Organic traffic compounds: a strong page keeps working when ad spend is zero.
3) Structured data beyond basics: schema as a contract (and CI discipline)
Treat schema markup like typed data and an API contract with Google: version it, test it, and make it part of release quality.
Useful schema types (when you have real content to support them):
- Article, BreadcrumbList
- FAQPage (only if the page contains real Q&A)
- VideoObject (if video is central)
- Organization / service modeling (so Google understands what you offer)
Add schema validation to CI/CD (small effort, big stability)

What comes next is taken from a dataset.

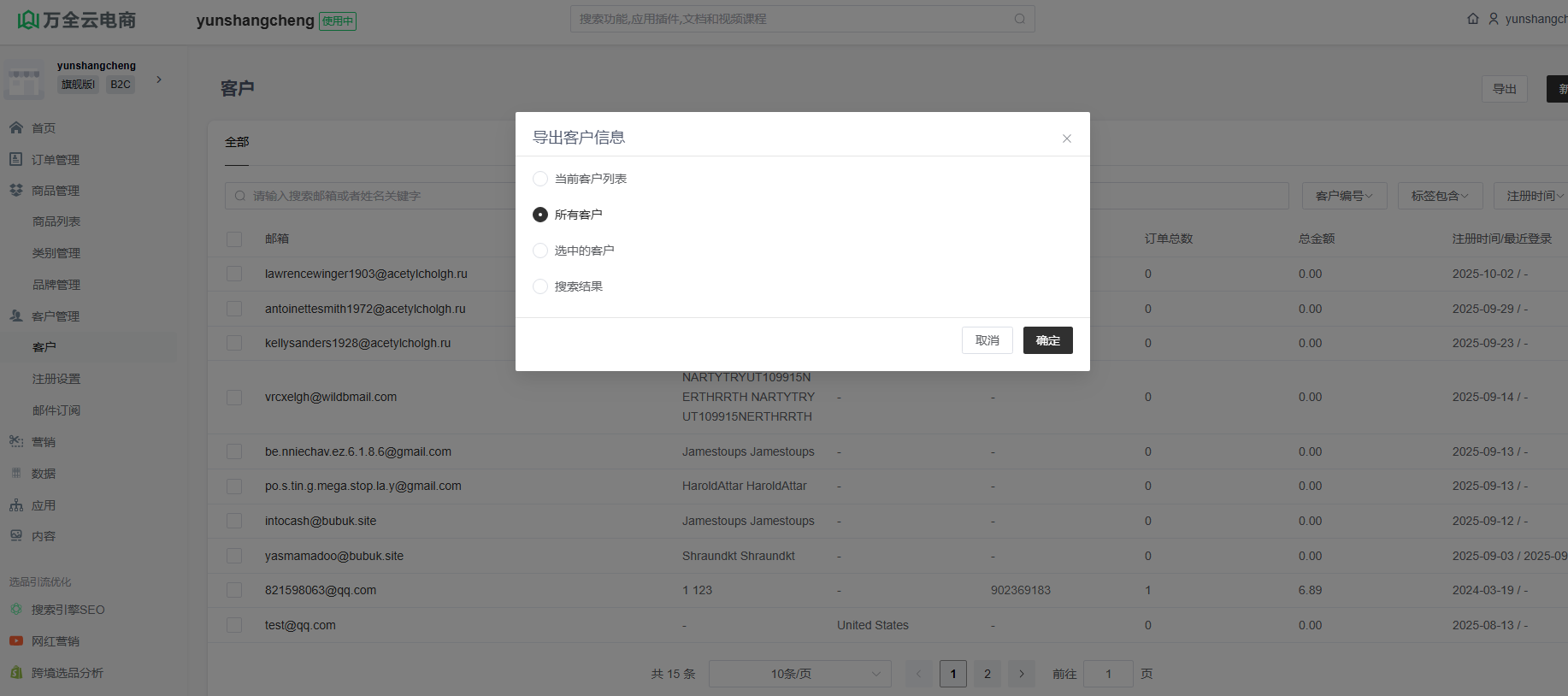Choose the '搜索结果' radio option
Image resolution: width=1568 pixels, height=696 pixels.
(x=540, y=286)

Schema regressions happen the same way broken links happen: a template changes and thousands of pages degrade.
A pragmatic approach:
- keep schema generators in one place (helpers)

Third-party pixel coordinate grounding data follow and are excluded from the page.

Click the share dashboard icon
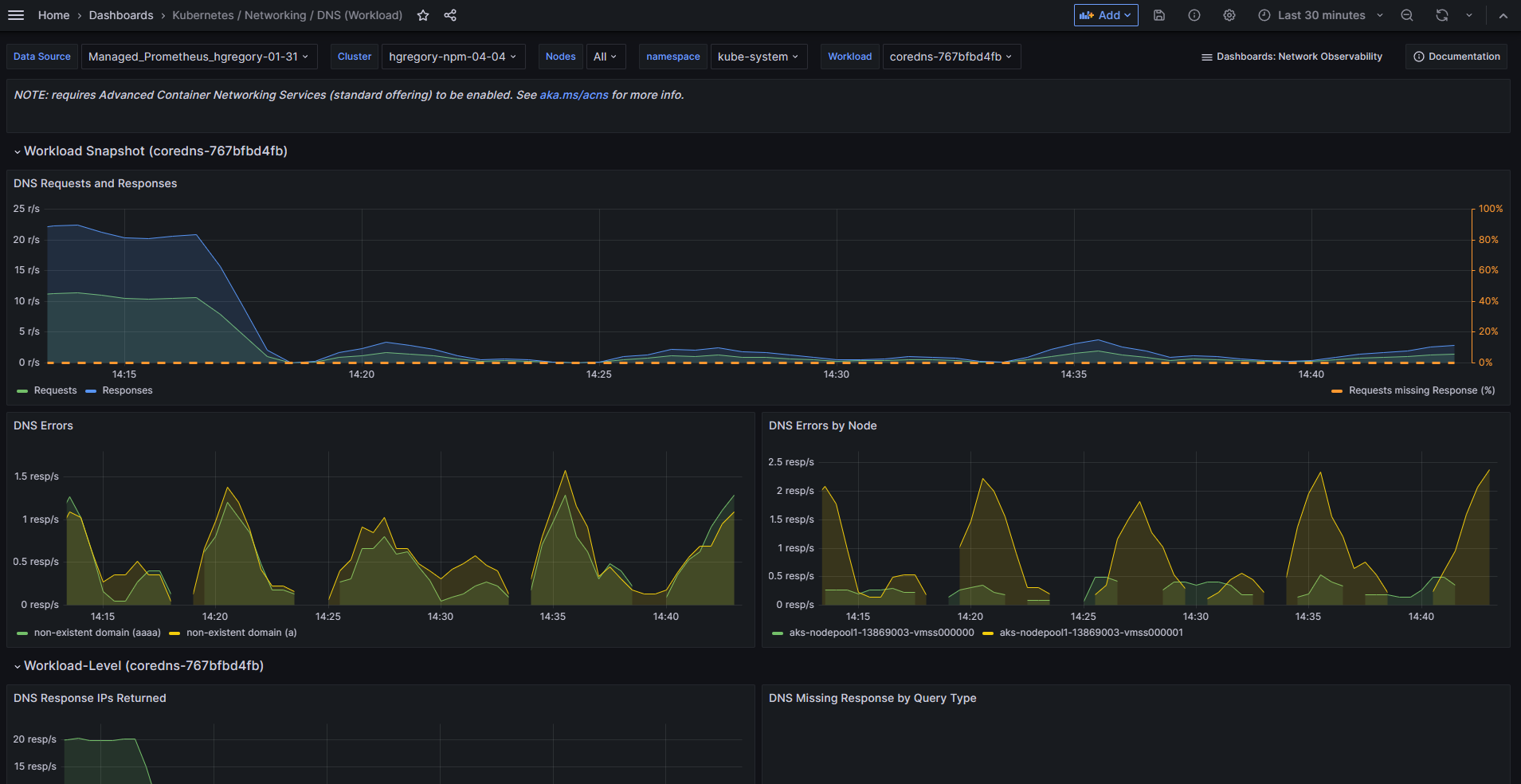This screenshot has height=784, width=1521. [450, 15]
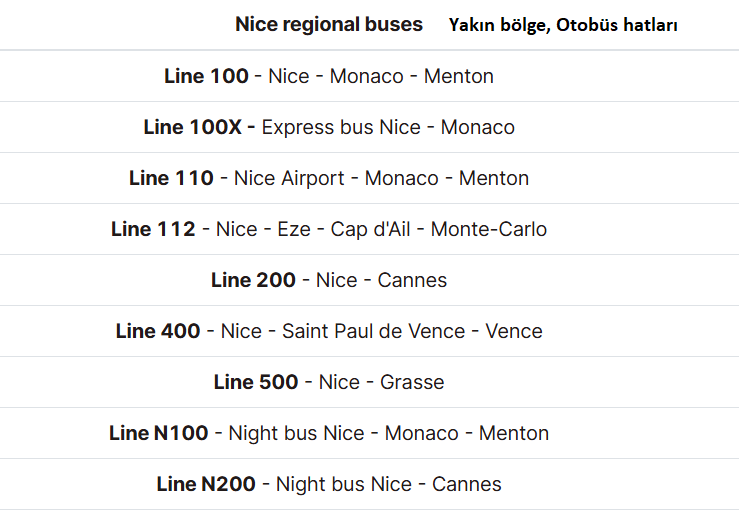Select the bold "Line 500" label
The height and width of the screenshot is (516, 739).
point(256,382)
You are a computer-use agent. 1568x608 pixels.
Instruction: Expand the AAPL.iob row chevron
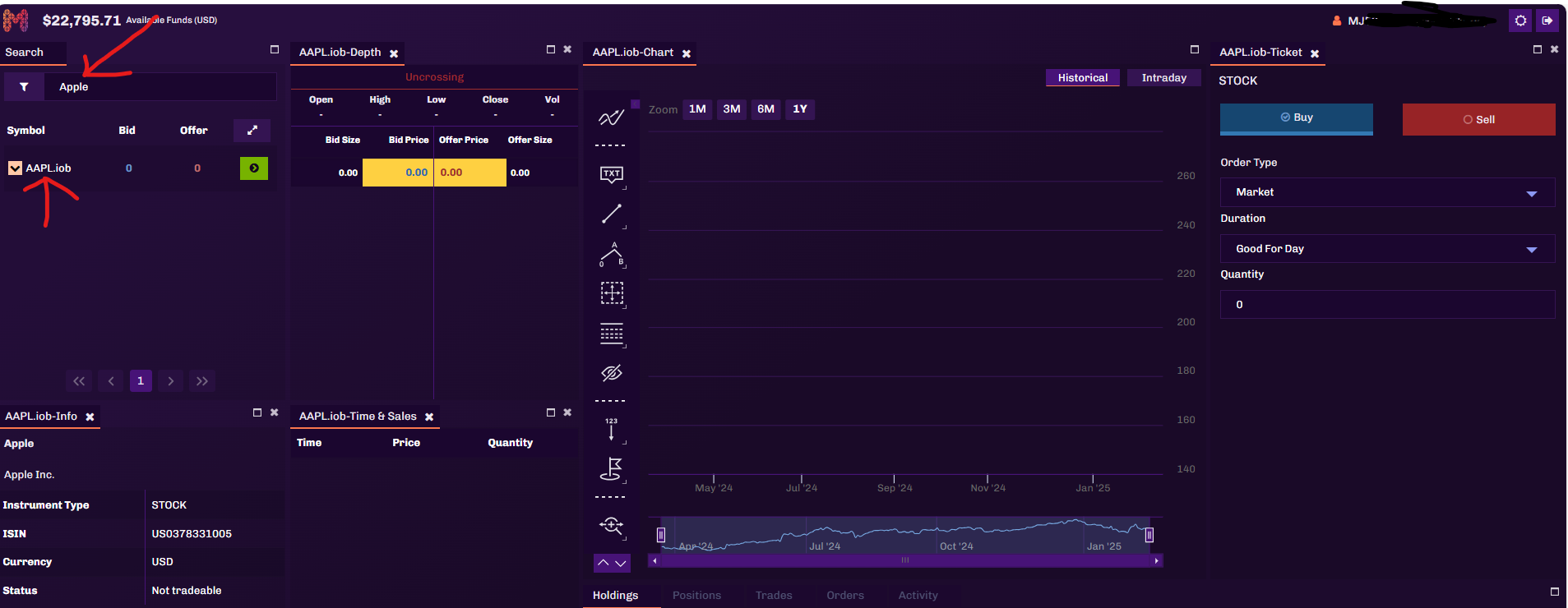point(15,168)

- add lightweight tests for required keys
- add a smoke check that renders a few key pages and ensures JSON-LD exists and is sane
Video content: don’t ship “just a YouTube link”

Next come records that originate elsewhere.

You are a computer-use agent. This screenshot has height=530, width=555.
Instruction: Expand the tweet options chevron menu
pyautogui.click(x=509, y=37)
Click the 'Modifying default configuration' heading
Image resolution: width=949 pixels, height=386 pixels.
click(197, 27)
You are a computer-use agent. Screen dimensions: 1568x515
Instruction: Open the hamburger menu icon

If video helps users decide, treat it as core content:
- align video with page intent
- include a written summary on the page (not only video)
- add VideoObject schema when appropriate
4) SEO observability: instrument crawlers like an SRE
Search Console is useful, but it’s delayed and aggregated. For engineering decisions, you want direct signals.
A minimal “SEO observability stack”:
- CDN/server logs: what bots actually request and what responses they get
- an indexation funnel dashboard (at least for top pages)
- probes: automated checks that critical pages contain real server-rendered content
Canonicalization bugs: how to prove it at scale
Canonical mistakes in dynamic apps often come from a template bug.
Test it at scale:
- take sitemap URLs (or a sample)
- fetch HTML
- parse canonical
- validate “self canonical” vs intentional parent canonical
Sitemaps at scale: think “queue management”
Sitemaps are a priority signal. Keep them clean:
- split by content type (articles, categories, programmatic pages)
- never include noindex URLs
- don’t overthink changefreq; focus on accurate freshness/invalidation instead
5) Core Web Vitals: INP and LCP as conversion engineering
Core Web Vitals are not “just a ranking factor”. They are UX and conversion.
Tie CWV directly to your funnel (pricing → contact, service page → lead, blog → service). Fix the interactions that block user intent.
INP is the bottleneck: find interaction jank in real flows
INP improvements come from understanding main-thread work during real interactions:
- split long tasks, yield to the main thread
- move heavy work off-thread (Web Workers)
- control third-party scripts (often the hidden INP killer)
LCP is a rendering strategy problem
LCP improves when you prioritize first-view resources:
- image/CDN strategy (right format, right size, correct priority)
- font loading strategy
- SSR/streaming choices that reduce “empty shell time”
6) Standing out in the AI era: quality + architecture wins
In the AI era, “more content” is easy. Differentiation comes from:
- real trade-offs and real failure modes (engineering reality)
- consistent information architecture (services → proof → guides → next step)
- measurable outcomes and a feedback loop
Want to connect the engineering work to business outcomes? See:
Mini FAQ
Does FAQ schema guarantee a rich result?
No. It’s a signal, not a guarantee.
Is CSR always bad for SEO?
Not always-but it increases risk unless you control what bots actually get.
Is programmatic SEO inherently spam?
No-if you have quality gates, dedupe rules, and indexation discipline.
Conclusion
Technical SEO in 2026 is engineering: rendering strategy, indexation control, schema discipline, observability, and quality gates for scale. When those are stable, content and landing pages compound instead of creating crawl debt.